ENTRIES SUPPLIED ::
• • • •

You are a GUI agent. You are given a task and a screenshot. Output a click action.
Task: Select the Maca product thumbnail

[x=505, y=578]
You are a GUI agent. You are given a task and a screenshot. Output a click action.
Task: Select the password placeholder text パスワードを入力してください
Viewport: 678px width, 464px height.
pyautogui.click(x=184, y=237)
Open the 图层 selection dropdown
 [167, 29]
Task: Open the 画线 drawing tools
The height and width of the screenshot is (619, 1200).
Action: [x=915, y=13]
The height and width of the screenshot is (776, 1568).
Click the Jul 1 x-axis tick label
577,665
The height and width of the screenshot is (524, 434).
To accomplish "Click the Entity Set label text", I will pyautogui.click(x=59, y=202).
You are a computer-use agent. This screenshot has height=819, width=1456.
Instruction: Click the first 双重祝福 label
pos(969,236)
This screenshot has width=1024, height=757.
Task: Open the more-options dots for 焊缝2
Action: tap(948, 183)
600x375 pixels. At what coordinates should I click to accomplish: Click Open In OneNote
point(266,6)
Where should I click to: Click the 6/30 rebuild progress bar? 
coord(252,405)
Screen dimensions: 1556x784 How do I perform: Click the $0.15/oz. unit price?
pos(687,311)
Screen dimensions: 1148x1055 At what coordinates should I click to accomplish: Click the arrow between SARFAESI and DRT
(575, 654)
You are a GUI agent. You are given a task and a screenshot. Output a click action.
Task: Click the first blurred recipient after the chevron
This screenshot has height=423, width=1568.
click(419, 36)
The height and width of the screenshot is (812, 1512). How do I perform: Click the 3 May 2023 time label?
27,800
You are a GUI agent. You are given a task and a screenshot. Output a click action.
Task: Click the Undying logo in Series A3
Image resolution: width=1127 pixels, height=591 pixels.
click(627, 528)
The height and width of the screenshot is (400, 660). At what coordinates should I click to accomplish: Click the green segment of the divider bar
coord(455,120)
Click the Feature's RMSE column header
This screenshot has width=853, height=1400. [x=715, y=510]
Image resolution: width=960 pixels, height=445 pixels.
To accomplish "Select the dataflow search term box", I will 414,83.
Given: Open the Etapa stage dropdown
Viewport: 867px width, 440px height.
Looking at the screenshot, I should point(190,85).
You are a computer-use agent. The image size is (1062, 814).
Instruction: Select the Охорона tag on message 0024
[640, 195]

• • • •

Go through the entries above and pull out each line with "text" in it.

REPLY TO THE TASK ::
Task: Select the password placeholder text パスワードを入力してください
To accomplish "Click the Entity Set label text", I will pyautogui.click(x=59, y=202).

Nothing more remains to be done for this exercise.